*What the task asks:* This task is to restate all of the entries exactly.

*Provided records:*
++++

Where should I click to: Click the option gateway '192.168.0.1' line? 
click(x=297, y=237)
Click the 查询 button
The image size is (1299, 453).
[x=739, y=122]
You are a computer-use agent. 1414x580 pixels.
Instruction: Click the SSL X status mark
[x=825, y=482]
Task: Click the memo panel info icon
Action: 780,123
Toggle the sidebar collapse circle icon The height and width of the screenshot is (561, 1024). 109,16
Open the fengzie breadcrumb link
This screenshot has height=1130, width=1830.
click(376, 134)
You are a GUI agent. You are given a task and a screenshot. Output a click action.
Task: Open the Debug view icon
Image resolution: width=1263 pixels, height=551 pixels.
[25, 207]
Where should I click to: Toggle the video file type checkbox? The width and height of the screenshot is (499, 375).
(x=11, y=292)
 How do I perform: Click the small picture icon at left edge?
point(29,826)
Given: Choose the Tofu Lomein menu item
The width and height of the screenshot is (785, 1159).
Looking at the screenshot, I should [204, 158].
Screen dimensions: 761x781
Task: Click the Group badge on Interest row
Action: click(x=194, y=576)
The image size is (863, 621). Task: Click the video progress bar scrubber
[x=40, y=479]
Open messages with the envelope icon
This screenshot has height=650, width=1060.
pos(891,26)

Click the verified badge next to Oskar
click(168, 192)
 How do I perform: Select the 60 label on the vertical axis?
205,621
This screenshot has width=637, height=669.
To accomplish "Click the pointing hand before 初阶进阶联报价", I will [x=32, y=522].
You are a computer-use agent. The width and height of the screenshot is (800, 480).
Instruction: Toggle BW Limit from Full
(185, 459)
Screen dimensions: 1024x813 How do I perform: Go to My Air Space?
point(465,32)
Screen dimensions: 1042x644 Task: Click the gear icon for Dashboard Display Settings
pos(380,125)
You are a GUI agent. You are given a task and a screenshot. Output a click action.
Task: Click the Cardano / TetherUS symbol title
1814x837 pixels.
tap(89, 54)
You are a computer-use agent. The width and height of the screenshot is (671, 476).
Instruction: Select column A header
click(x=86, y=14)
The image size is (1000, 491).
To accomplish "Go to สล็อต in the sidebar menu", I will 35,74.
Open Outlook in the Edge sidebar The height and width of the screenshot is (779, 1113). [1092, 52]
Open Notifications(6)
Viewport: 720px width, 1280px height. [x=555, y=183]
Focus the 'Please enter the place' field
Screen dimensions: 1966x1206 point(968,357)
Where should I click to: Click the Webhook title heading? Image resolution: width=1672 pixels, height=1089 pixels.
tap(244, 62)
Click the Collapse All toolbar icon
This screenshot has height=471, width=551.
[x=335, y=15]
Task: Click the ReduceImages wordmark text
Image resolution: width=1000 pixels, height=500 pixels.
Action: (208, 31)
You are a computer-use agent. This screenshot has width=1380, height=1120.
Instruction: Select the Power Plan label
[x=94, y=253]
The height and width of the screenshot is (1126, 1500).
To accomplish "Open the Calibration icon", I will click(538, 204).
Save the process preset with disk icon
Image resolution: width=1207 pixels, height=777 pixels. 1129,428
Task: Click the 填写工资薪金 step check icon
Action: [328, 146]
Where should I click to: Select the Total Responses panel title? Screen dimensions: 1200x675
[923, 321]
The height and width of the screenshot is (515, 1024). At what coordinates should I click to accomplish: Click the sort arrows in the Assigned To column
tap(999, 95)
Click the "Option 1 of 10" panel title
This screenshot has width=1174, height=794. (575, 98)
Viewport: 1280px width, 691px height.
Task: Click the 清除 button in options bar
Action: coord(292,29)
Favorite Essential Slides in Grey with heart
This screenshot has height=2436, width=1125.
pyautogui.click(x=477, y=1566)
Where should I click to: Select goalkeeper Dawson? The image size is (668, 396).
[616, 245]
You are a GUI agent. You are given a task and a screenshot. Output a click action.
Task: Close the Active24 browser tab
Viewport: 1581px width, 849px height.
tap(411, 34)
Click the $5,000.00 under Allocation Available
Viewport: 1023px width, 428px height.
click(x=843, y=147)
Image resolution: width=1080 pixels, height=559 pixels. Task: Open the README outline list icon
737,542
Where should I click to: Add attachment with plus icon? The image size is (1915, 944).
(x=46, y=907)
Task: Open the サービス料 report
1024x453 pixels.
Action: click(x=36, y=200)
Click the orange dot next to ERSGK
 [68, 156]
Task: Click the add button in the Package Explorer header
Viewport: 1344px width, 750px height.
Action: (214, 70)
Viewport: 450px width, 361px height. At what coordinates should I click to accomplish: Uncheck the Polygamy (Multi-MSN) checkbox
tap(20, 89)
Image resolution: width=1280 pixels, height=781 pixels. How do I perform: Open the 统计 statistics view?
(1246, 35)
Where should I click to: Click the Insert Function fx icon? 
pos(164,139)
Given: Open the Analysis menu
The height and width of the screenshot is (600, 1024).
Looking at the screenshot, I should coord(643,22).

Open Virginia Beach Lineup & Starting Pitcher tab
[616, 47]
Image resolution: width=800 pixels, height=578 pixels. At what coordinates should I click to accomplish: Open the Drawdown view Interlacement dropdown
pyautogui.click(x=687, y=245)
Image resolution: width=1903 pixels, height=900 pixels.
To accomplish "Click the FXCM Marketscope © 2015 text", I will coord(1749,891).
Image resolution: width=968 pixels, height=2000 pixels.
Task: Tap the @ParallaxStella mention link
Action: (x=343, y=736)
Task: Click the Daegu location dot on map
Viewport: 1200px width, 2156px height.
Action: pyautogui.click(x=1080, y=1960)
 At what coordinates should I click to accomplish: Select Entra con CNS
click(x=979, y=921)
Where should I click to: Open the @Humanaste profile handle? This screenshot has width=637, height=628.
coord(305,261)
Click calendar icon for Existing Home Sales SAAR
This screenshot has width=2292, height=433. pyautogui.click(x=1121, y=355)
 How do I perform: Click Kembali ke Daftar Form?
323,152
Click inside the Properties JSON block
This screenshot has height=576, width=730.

++++

*Answer section:*
Where should I click to: Click the option gateway '192.168.0.1' line? 
click(x=297, y=237)
Click the 查询 button
The image size is (1299, 453).
[x=739, y=122]
You are a computer-use agent. 1414x580 pixels.
Instruction: Click the SSL X status mark
[x=825, y=482]
Task: Click the memo panel info icon
Action: 780,123
Toggle the sidebar collapse circle icon The height and width of the screenshot is (561, 1024). 109,16
Open the fengzie breadcrumb link
This screenshot has height=1130, width=1830.
click(376, 134)
You are a GUI agent. You are given a task and a screenshot. Output a click action.
Task: Open the Debug view icon
Image resolution: width=1263 pixels, height=551 pixels.
[25, 207]
Where should I click to: Toggle the video file type checkbox? The width and height of the screenshot is (499, 375).
(x=11, y=292)
 How do I perform: Click the small picture icon at left edge?
point(29,826)
Given: Choose the Tofu Lomein menu item
The width and height of the screenshot is (785, 1159).
Looking at the screenshot, I should [204, 158].
Screen dimensions: 761x781
Task: Click the Group badge on Interest row
Action: click(x=194, y=576)
The image size is (863, 621). Task: Click the video progress bar scrubber
[x=40, y=479]
Open messages with the envelope icon
This screenshot has height=650, width=1060.
pos(891,26)

Click the verified badge next to Oskar
click(168, 192)
 How do I perform: Select the 60 label on the vertical axis?
205,621
This screenshot has width=637, height=669.
To accomplish "Click the pointing hand before 初阶进阶联报价", I will [x=32, y=522].
You are a computer-use agent. The width and height of the screenshot is (800, 480).
Instruction: Toggle BW Limit from Full
(185, 459)
Screen dimensions: 1024x813 How do I perform: Go to My Air Space?
point(465,32)
Screen dimensions: 1042x644 Task: Click the gear icon for Dashboard Display Settings
pos(380,125)
You are a GUI agent. You are given a task and a screenshot. Output a click action.
Task: Click the Cardano / TetherUS symbol title
1814x837 pixels.
tap(89, 54)
You are a computer-use agent. The width and height of the screenshot is (671, 476).
Instruction: Select column A header
click(x=86, y=14)
The image size is (1000, 491).
To accomplish "Go to สล็อต in the sidebar menu", I will 35,74.
Open Outlook in the Edge sidebar The height and width of the screenshot is (779, 1113). [1092, 52]
Open Notifications(6)
Viewport: 720px width, 1280px height. [x=555, y=183]
Focus the 'Please enter the place' field
Screen dimensions: 1966x1206 point(968,357)
Where should I click to: Click the Webhook title heading? Image resolution: width=1672 pixels, height=1089 pixels.
tap(244, 62)
Click the Collapse All toolbar icon
This screenshot has height=471, width=551.
[x=335, y=15]
Task: Click the ReduceImages wordmark text
Image resolution: width=1000 pixels, height=500 pixels.
Action: (208, 31)
You are a computer-use agent. This screenshot has width=1380, height=1120.
Instruction: Select the Power Plan label
[x=94, y=253]
The height and width of the screenshot is (1126, 1500).
To accomplish "Open the Calibration icon", I will click(538, 204).
Save the process preset with disk icon
Image resolution: width=1207 pixels, height=777 pixels. 1129,428
Task: Click the 填写工资薪金 step check icon
Action: [328, 146]
Where should I click to: Select the Total Responses panel title? Screen dimensions: 1200x675
[923, 321]
The height and width of the screenshot is (515, 1024). At what coordinates should I click to accomplish: Click the sort arrows in the Assigned To column
tap(999, 95)
Click the "Option 1 of 10" panel title
This screenshot has width=1174, height=794. (575, 98)
Viewport: 1280px width, 691px height.
Task: Click the 清除 button in options bar
Action: coord(292,29)
Favorite Essential Slides in Grey with heart
This screenshot has height=2436, width=1125.
pyautogui.click(x=477, y=1566)
Where should I click to: Select goalkeeper Dawson? The image size is (668, 396).
[616, 245]
You are a GUI agent. You are given a task and a screenshot. Output a click action.
Task: Close the Active24 browser tab
Viewport: 1581px width, 849px height.
tap(411, 34)
Click the $5,000.00 under Allocation Available
Viewport: 1023px width, 428px height.
click(x=843, y=147)
Image resolution: width=1080 pixels, height=559 pixels. Task: Open the README outline list icon
737,542
Where should I click to: Add attachment with plus icon? The image size is (1915, 944).
(x=46, y=907)
Task: Open the サービス料 report
1024x453 pixels.
Action: click(x=36, y=200)
Click the orange dot next to ERSGK
 [68, 156]
Task: Click the add button in the Package Explorer header
Viewport: 1344px width, 750px height.
Action: (214, 70)
Viewport: 450px width, 361px height. At what coordinates should I click to accomplish: Uncheck the Polygamy (Multi-MSN) checkbox
tap(20, 89)
Image resolution: width=1280 pixels, height=781 pixels. How do I perform: Open the 统计 statistics view?
(1246, 35)
Where should I click to: Click the Insert Function fx icon? 
pos(164,139)
Given: Open the Analysis menu
The height and width of the screenshot is (600, 1024).
Looking at the screenshot, I should coord(643,22).

Open Virginia Beach Lineup & Starting Pitcher tab
[616, 47]
Image resolution: width=800 pixels, height=578 pixels. At what coordinates should I click to accomplish: Open the Drawdown view Interlacement dropdown
pyautogui.click(x=687, y=245)
Image resolution: width=1903 pixels, height=900 pixels.
To accomplish "Click the FXCM Marketscope © 2015 text", I will coord(1749,891).
Image resolution: width=968 pixels, height=2000 pixels.
Task: Tap the @ParallaxStella mention link
Action: (x=343, y=736)
Task: Click the Daegu location dot on map
Viewport: 1200px width, 2156px height.
Action: pyautogui.click(x=1080, y=1960)
 At what coordinates should I click to accomplish: Select Entra con CNS
click(x=979, y=921)
Where should I click to: Open the @Humanaste profile handle? This screenshot has width=637, height=628.
coord(305,261)
Click calendar icon for Existing Home Sales SAAR
This screenshot has width=2292, height=433. pyautogui.click(x=1121, y=355)
 How do I perform: Click Kembali ke Daftar Form?
323,152
Click inside the Properties JSON block
This screenshot has height=576, width=730.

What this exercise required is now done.